Any worker aged at least 58 can start a pre-retirement pension. For those aged 60 or more the pension income is tax free.
Tax free income is a scare commodity. For people aged 58 and 59 the income is concessionally taxed (their marginal rate minus 15 per cent).
However pre-retirement pensions aren't as tax-free as they used to be.
Previously the earnings in all pension accounts were entirely tax free but now pre-retirement pension fund earnings are taxed 15 per cent, paid by the trustee.
People aged 58 and 59 may conclude it is best to wait until 60 to start a 'transition-to-retirement' plan due to the new fund earnings tax and the tax on the payments coming to them.
Only those with a strong need for the extra cashflow would find it worth starting earlier.
Everyone under 65 is entitled to $25,000 of tax-deductible super contributions each year. Amounts over the employer contributions up to the limit can be put in by salary sacrifice or personally.
Salary sacrifice contributions are made from pre-tax pay.

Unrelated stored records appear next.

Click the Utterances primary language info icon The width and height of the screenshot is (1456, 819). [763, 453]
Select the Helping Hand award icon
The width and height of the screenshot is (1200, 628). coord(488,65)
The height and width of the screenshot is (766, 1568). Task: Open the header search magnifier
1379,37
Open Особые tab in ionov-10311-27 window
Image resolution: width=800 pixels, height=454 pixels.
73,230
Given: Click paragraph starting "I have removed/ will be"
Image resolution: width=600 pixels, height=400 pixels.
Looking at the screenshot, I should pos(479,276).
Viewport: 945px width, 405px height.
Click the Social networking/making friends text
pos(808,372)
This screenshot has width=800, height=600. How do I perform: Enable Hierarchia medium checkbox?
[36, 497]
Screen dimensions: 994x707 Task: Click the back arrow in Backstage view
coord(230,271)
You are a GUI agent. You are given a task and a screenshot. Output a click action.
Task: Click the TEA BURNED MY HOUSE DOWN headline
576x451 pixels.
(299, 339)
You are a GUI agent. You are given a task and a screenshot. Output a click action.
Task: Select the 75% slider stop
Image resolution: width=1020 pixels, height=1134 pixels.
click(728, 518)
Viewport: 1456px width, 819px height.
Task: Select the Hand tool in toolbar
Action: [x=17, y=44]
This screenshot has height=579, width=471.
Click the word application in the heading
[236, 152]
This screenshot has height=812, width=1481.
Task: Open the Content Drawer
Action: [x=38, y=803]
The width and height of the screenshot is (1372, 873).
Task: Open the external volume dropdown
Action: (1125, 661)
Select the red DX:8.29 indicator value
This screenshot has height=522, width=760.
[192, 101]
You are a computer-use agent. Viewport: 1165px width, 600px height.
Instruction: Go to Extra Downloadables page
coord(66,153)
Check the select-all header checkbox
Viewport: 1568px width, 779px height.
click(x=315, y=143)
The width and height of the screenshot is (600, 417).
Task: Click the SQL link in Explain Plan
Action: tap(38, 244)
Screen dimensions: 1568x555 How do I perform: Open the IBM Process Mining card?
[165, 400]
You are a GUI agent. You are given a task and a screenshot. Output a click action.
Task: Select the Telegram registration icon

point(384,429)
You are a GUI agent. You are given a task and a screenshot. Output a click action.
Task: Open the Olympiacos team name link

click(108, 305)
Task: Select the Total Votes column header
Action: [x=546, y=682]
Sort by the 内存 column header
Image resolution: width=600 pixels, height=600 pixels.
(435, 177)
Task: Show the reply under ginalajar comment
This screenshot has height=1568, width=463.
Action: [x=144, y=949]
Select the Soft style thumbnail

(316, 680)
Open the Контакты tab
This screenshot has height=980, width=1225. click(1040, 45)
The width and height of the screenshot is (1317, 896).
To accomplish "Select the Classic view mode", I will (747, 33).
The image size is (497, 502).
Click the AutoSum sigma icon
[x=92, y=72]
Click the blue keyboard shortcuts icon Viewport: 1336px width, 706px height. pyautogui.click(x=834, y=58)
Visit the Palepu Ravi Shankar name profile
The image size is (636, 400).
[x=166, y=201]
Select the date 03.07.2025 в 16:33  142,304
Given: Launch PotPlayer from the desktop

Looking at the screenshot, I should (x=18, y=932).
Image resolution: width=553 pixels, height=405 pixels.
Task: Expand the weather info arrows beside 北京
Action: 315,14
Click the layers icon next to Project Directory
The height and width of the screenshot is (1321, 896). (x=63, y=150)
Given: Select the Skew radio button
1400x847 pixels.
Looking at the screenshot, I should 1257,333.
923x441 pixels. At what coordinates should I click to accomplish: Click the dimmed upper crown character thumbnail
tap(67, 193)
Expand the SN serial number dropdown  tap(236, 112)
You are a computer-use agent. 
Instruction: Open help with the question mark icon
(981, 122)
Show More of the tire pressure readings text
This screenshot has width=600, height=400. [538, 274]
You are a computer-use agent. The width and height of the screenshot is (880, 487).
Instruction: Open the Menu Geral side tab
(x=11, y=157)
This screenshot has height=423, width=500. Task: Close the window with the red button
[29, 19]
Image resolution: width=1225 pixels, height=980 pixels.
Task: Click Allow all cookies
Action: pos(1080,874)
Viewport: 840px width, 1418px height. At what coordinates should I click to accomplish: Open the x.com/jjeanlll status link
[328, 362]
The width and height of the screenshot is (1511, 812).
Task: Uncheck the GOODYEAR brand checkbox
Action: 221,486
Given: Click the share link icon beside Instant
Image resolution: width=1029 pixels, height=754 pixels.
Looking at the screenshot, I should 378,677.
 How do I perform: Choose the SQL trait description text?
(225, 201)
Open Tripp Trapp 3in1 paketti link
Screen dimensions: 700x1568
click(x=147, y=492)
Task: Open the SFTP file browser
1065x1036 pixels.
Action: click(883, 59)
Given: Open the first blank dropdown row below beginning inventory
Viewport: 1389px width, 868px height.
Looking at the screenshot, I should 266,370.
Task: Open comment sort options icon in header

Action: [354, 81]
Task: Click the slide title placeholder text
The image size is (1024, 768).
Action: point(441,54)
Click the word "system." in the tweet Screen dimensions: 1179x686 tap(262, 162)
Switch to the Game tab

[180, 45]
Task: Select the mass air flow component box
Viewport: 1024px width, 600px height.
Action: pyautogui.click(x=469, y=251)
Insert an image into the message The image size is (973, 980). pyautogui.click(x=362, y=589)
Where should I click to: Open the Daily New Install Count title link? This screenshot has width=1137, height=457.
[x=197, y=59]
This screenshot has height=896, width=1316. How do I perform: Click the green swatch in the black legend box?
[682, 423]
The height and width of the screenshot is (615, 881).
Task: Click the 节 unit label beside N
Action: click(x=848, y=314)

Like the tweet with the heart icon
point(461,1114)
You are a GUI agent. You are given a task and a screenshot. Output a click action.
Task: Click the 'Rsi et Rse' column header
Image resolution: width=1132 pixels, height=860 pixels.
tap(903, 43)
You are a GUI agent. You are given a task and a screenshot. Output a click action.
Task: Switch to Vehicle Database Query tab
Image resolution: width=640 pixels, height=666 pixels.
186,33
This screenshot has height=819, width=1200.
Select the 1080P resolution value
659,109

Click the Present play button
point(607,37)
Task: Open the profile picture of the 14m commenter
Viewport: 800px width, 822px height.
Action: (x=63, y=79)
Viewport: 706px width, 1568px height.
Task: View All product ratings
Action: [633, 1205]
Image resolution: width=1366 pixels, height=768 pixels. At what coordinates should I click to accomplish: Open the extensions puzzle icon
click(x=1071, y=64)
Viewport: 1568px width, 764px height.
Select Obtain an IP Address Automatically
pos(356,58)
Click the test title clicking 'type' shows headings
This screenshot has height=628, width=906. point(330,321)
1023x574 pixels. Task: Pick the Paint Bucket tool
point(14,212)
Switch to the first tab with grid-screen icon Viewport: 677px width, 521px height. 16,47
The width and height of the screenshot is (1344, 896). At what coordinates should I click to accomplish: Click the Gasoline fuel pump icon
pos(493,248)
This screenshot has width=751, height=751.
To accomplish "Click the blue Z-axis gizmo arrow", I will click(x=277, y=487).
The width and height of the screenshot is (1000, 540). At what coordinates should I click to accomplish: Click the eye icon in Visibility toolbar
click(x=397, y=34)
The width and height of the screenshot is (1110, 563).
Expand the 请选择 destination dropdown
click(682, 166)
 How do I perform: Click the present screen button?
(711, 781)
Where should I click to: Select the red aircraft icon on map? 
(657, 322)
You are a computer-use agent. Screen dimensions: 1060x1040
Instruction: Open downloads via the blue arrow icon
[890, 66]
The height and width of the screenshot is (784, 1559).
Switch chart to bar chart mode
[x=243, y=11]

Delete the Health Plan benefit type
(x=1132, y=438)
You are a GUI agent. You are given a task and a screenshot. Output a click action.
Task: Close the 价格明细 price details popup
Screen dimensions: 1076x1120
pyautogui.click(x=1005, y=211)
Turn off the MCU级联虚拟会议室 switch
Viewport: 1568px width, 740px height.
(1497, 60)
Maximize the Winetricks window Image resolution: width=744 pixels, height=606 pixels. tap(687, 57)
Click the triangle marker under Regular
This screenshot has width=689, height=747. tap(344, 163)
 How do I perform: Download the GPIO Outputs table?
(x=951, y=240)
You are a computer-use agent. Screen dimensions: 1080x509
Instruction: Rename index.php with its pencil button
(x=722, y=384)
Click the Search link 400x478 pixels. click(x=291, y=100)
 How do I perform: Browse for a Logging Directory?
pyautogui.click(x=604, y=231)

A tax deduction can be claimed for personal contributions.
Older workers should try to contribute as close to the maximum as possible. A pre-retirement pension can provide the extra cashflow needed.
People who might want to start a pre-retirement pension as soon as age-eligible would include those with substantial mortgages or other debts still to be paid off.
From age 60 pre-retirement pensions are more attractive due to the tax-free income they pay.
- Money Matters columnist Russell Tym
The extra payments can go straight to the mortgage.
From age 60 pre-retirement pensions are more attractive due to the tax-free income they pay, even if tax must be paid within the fund like a super accumulation account.
Pension payments can be used to sacrifice salary up to the maximum, reduce debts, or meet other needs.
Any worker who has changed jobs after 60 and those over 65 are in the best position as they are entitled to fully tax-free pensions.
If a worker has a high enough income that they can maximise their salary sacrifice contributions without cashflow from a pre-retirement pension it may be best not to start one.
Not doing so allows the super account to build up without drawings.
Transition-to-retirement used to be attractive for most workers age-eligible to set it up. Now the rules are more complex. Its suitability depends on personal circumstances.
For some it is still very attractive. Professional advice can help.